- Goal of the exercise -
Copy the data below word for word, starting at the line that contains "Screen dimensions: 993x714" and ending after the line that contains "The width and height of the screenshot is (1474, 812).".

- Recorded data -
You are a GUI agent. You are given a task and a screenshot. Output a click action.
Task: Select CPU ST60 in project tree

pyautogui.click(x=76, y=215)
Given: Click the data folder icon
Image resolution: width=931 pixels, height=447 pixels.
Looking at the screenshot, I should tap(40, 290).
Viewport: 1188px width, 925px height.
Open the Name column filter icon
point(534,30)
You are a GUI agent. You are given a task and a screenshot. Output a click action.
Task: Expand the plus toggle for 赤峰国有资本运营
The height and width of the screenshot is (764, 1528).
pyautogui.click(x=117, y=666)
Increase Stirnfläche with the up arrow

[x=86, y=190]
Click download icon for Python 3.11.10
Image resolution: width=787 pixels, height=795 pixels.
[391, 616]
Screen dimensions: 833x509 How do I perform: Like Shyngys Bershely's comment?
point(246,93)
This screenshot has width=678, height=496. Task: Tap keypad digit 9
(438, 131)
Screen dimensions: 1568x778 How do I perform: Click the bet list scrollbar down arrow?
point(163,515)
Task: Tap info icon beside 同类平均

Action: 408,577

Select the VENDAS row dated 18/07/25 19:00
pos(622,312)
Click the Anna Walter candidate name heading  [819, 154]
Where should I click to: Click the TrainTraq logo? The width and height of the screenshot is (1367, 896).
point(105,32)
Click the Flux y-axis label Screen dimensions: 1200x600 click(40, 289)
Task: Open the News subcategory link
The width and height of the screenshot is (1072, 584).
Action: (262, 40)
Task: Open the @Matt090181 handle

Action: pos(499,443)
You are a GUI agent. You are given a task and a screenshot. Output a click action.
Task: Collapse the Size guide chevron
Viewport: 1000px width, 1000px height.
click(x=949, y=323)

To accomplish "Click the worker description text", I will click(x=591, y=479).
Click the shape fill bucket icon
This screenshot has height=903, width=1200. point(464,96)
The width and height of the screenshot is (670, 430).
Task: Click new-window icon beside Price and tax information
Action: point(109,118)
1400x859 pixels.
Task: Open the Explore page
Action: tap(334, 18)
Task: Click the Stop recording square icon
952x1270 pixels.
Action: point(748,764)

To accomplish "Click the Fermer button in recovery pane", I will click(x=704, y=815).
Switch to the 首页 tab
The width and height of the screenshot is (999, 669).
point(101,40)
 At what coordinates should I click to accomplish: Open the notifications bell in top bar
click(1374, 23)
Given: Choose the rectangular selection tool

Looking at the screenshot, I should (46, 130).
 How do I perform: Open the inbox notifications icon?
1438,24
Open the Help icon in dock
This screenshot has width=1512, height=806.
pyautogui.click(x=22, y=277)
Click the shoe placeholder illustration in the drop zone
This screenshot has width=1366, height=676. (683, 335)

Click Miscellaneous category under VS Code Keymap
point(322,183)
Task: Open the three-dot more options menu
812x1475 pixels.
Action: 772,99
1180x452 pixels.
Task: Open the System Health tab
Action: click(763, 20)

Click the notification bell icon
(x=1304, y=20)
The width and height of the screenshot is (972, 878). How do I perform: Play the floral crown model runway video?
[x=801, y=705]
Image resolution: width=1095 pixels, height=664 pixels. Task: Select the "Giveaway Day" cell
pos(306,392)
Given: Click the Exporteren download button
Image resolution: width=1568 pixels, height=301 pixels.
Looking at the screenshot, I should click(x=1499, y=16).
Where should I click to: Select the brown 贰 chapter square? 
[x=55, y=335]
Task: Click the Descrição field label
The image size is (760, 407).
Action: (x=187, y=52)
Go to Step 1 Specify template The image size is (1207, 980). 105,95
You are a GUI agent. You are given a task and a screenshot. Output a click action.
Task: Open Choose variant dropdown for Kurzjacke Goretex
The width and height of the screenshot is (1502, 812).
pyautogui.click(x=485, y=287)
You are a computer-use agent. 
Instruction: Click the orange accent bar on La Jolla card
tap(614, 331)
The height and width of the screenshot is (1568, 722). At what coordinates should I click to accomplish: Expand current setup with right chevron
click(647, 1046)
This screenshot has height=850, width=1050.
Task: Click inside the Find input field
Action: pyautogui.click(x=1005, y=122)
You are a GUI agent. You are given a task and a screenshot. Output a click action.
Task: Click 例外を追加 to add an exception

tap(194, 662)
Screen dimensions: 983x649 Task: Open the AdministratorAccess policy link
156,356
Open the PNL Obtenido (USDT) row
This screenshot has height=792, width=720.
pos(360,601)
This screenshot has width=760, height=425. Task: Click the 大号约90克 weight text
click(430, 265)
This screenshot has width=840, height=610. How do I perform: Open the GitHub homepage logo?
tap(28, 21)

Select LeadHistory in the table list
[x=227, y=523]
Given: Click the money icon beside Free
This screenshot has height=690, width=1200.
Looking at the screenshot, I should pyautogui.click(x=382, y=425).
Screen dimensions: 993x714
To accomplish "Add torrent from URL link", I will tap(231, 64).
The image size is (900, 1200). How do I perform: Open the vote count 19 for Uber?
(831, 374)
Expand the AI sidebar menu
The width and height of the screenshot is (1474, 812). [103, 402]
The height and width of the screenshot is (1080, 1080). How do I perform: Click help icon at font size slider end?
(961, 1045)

- Solution to this exercise -
Screen dimensions: 993x714
To accomplish "Add torrent from URL link", I will tap(231, 64).
The image size is (900, 1200). How do I perform: Open the vote count 19 for Uber?
(831, 374)
Expand the AI sidebar menu
The width and height of the screenshot is (1474, 812). [103, 402]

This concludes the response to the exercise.